Este entendimento – do não conhecimento oficioso das nulidades previstas nas alíneas b) a e) do n.º 1 do art. 615 do CPC – estriba-se na circunstância de várias disposições legais (arts. 614/1, 615/2 e 4 e 617/1 e 6, todos do CPC) preverem, em determinadas circunstâncias, a possibilidade do seu suprimento oficioso, assim indicando que o conhecimento do vício constituirá a exceção e não a regra e que, em contrapartida, há necessidade de alegação. Neste sentido, STJ 30.11.2021, (1854/13.6TVLSB.L1.S1)[1], Maria da Graça Trigo, RG 1.02.2018 (1806/17.7T8GMR-C.G1), José Amaral, RG 17.05.2018 (2056/14.0TBGMR-A.G1), Maria João Pinto de Matos, RG 19.01.2023 (487/22.0T8VCT-A.G1), José Carlos Pereira Duarte; na doutrina, Lebre de Freitas / Isabel Alexandre, Código de Processo Civil Anotado cit., pp. 735-736, e Rui Pinto, “Os meios reclamatórios comuns da decisão civil (arts. 613.º a 617.º do CPC)”, Julgar Online, maio de 2020, p. 10. Compreende-se que assim seja: estando em causa uma nulidade intrínseca ou de conteúdo, o tribunal ad quem terá, em regra, condições para decidir o mérito da causa, quando seja procedente a arguição de nulidade (cf. art. 665/1 do CPC), pelo que o seu conhecimento oficioso e afirmação tenderia a ser um ato inútil, por ser o juízo rescindente desnecessário ao juízo rescisório. A propósito, RP de 25.03.2021 (59/21.7T8VCD.P1), Aristides Rodrigues de Almeida.
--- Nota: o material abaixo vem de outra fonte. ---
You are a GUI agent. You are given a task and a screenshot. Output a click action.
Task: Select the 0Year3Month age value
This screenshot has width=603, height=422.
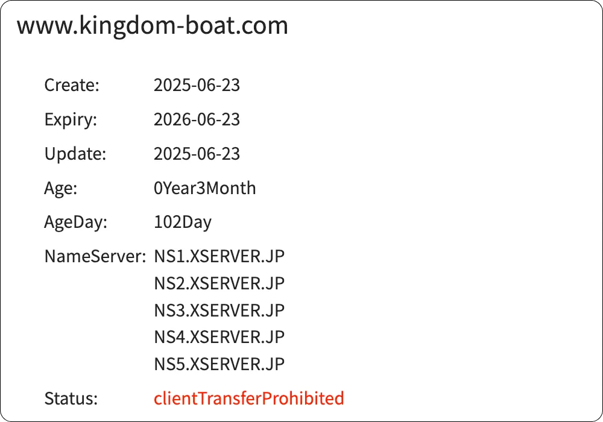[205, 189]
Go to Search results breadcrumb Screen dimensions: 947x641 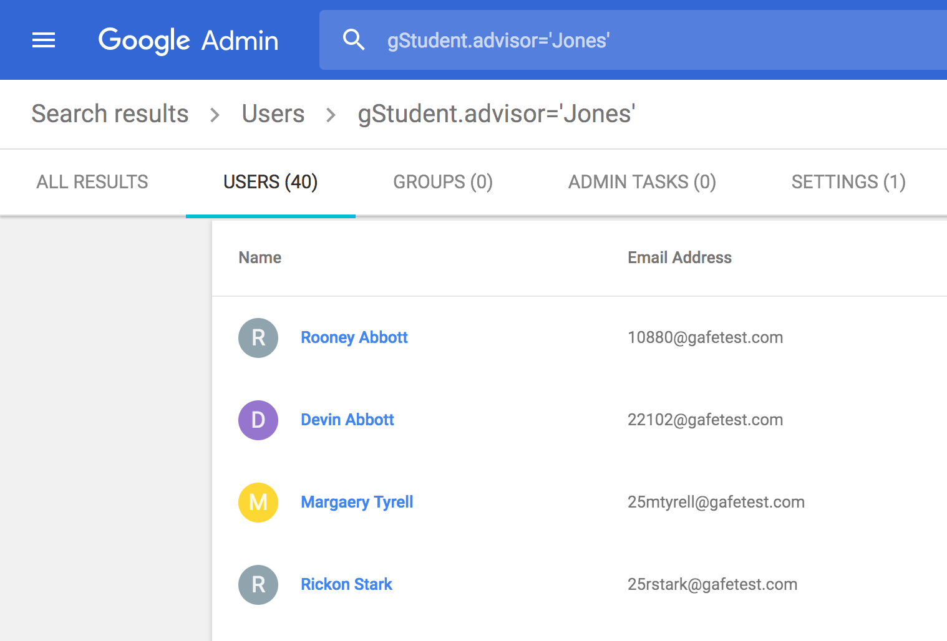(110, 114)
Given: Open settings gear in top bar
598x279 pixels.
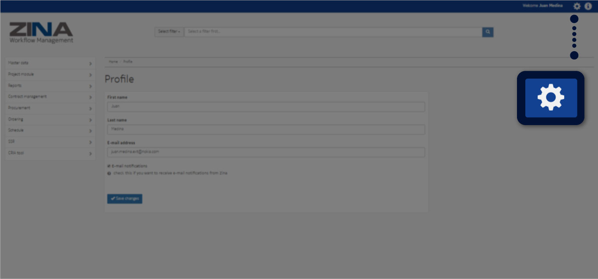Looking at the screenshot, I should [577, 6].
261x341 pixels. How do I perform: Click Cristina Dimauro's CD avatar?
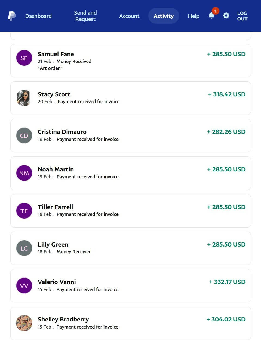click(24, 135)
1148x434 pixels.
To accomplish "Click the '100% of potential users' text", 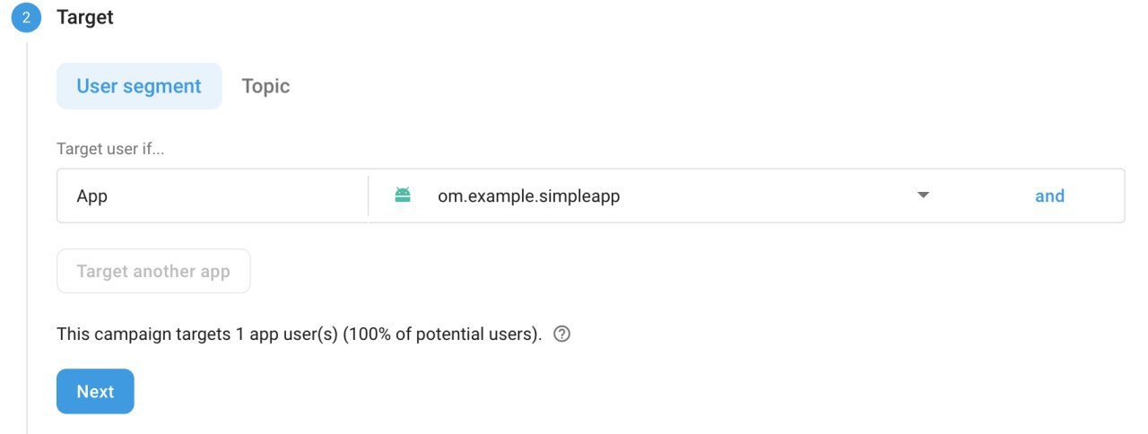I will click(441, 334).
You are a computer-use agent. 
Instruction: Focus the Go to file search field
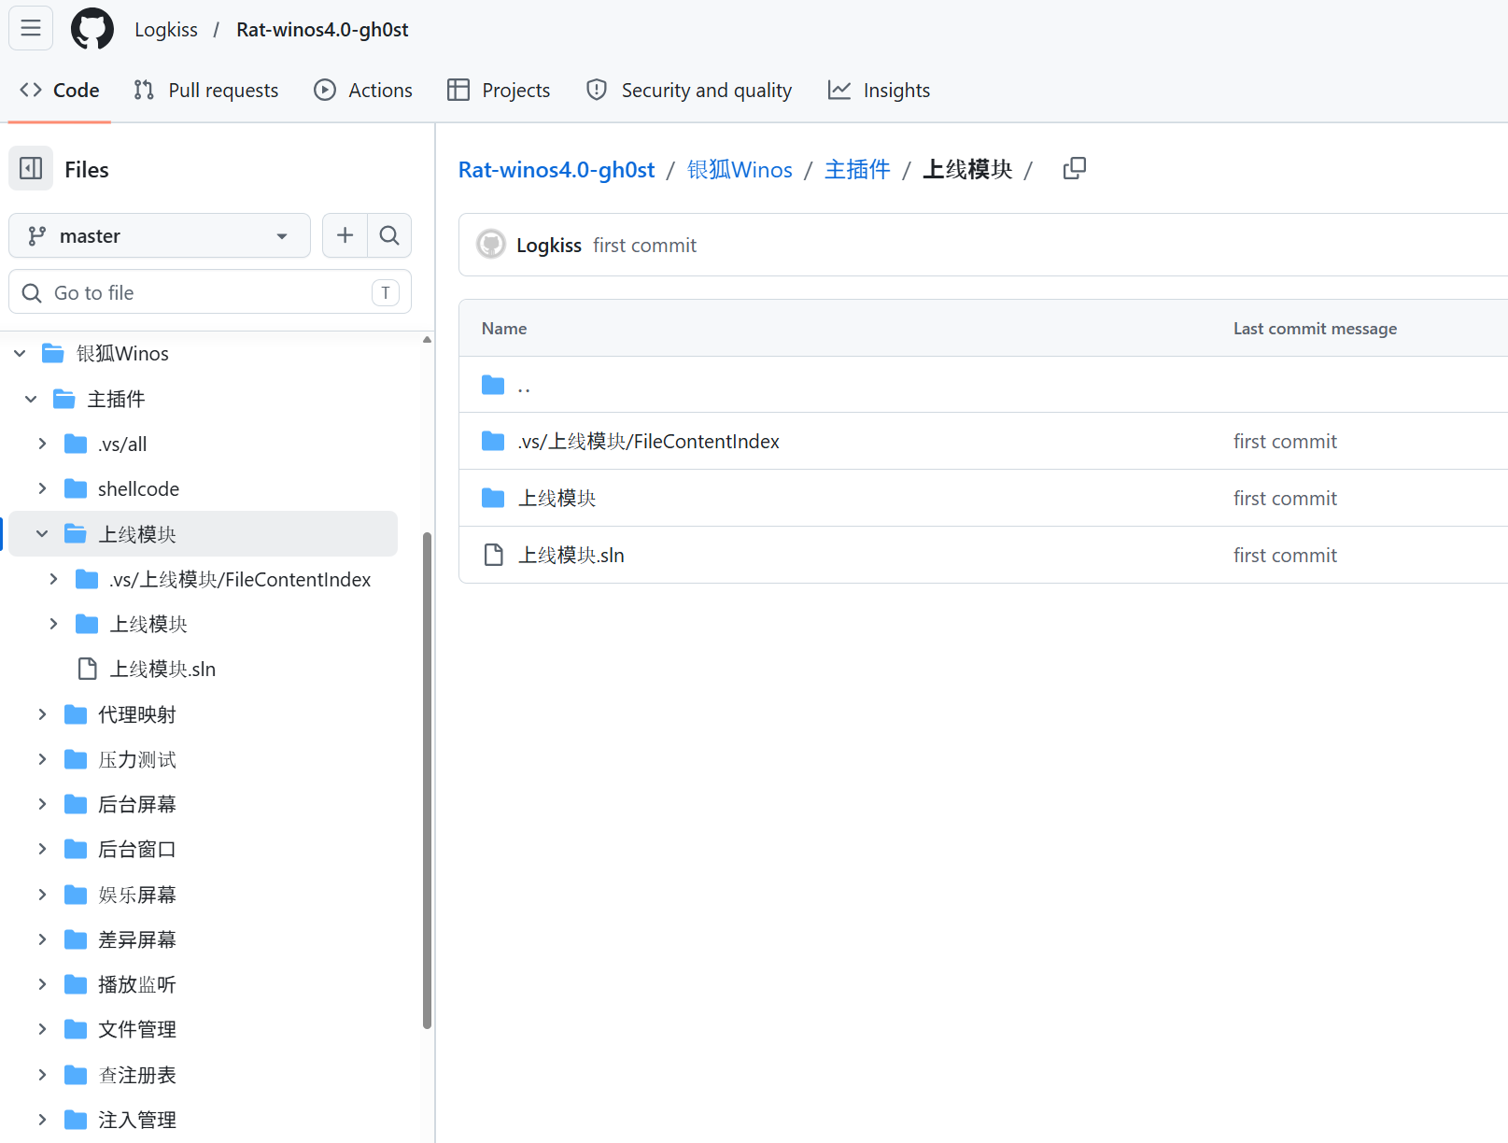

A nulidade da sentença tem, pois, um regime próprio de arguição, previsto no n.º 4 do art. 615.
Isto dito, das conclusões do recurso, supra transcritas, resulta que a Recorrente não arguiu a nulidade da decisão recorrida, por excesso de pronúncia (nenhuma das partes dela se terá apercebido), nem também se reconduziu ao erro no julgamento de facto por via da indevida atendibilidade, o que obsta a que este Tribunal da Relação conheça desse vício da decisão recorrida.
[2] E reconduzindo-se a uma impugnação da cessão ou transmissão que não alegou já em sede de embargos, como se apreciou na nota que antecede.